I went over to the tank and this fish swam up to me. I studied it and it studied me, you might say. And I suddenly realized that it wanted to live every bit as much as I did, that we were not "different" in any fundamental sense. Perhaps I had a bigger brain, but that was incidental; of much greater commonality was the fact that we were both part of the community of living things.

It has also been argued that even eating vegetables involves doing some violence and pain to the plant, so what's the difference?

But we humans draw distinctions between degrees of things all the time. For instance, a court of law will make a very valid distinction between verbal abuse and physical abuse, though both are abuses. Similarly, the degree of pain and violence inflicted on animals seems more extreme, both because of brain chemistry and the animals' obvious signs of pain and struggles to live.

If eating animals is the most violent way to eat, it also seems to be the way that causes the most disease. Very high levels of fat and protein, which are inevitable in animal-food diets, have now been very highly correlated with all of the modern degenerative diseases, including heart disease, cancer, stroke, diabetes, arthritis, osteoporosis, multiple schlerosis, etc.

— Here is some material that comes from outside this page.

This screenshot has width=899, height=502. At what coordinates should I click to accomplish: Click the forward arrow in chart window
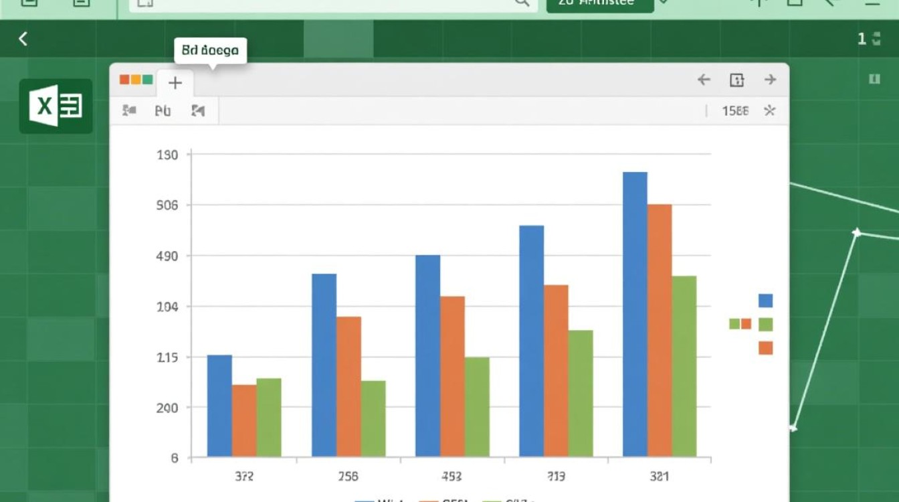click(x=770, y=80)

That's been the major finding to come out of the famous China Project, the largest epidemiological study ever undertaken. Thousands of families with widely varying kinds of diets were studied, along with what diseases they came down with over time. All of this data was thrown into a large database and statistically studied.

The first thing to emerge was this: That high-fat diets are strongly correlated with all the degenerative diseases. But that was expected; strong evidence for that already existed. But the second finding that came out was a surprise: That high levels of protein, particularly animal protein (including fish), were also highly correlated with all the modern degenerative diseases.

Moreover, that this relationship was more-or-less linear. That is, the higher the levels of fat and protein in the diet, particularly animal fats and proteins, the higher the incidence of cancer, heart disease, stroke, diabetes, arthritis and on and on. Very interesting.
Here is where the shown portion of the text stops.